─── Available data

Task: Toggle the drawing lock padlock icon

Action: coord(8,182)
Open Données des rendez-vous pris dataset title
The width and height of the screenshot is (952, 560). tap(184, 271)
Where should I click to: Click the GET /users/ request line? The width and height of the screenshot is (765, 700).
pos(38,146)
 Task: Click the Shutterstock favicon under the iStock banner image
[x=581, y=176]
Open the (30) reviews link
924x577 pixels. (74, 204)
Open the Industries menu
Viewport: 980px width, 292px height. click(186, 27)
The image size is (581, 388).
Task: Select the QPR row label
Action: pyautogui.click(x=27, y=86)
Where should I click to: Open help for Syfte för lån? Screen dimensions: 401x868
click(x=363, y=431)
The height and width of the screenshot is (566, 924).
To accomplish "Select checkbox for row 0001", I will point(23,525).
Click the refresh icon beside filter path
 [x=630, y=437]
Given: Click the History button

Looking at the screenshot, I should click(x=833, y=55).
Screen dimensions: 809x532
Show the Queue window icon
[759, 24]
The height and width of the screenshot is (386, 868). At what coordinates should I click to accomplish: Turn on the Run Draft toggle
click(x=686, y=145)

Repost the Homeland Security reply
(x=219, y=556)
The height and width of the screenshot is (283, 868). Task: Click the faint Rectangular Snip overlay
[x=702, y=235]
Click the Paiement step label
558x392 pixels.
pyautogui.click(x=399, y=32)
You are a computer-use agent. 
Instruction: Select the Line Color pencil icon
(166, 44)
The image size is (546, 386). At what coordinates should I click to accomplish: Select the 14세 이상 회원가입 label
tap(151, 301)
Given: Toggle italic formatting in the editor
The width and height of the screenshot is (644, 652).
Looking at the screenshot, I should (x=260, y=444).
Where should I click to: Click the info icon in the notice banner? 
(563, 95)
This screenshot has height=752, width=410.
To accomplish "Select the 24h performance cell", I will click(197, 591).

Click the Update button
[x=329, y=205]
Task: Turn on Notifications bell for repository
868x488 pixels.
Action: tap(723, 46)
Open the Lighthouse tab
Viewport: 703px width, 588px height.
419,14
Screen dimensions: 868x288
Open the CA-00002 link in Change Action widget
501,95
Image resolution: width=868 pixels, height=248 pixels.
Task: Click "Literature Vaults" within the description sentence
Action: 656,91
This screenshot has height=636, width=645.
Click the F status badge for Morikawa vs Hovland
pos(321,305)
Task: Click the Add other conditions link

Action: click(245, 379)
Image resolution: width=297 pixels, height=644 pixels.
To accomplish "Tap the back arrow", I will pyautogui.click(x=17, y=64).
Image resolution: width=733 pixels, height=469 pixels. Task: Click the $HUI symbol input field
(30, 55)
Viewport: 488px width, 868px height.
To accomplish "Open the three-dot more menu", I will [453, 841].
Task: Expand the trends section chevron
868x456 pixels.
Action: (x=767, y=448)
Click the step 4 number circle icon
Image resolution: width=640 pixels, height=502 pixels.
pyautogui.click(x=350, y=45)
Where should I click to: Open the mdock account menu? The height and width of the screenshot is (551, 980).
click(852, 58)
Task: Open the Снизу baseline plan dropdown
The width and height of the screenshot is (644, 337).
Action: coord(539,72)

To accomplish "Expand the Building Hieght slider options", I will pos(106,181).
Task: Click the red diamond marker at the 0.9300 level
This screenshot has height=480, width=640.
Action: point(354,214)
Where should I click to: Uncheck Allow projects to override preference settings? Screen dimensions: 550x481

──────

◆ **Exercise objective**: Wherever a line in the data above holds the word "Expand", copy that line.

◆ **Exercise solution**:
Task: Expand the trends section chevron
To accomplish "Expand the Building Hieght slider options", I will pos(106,181).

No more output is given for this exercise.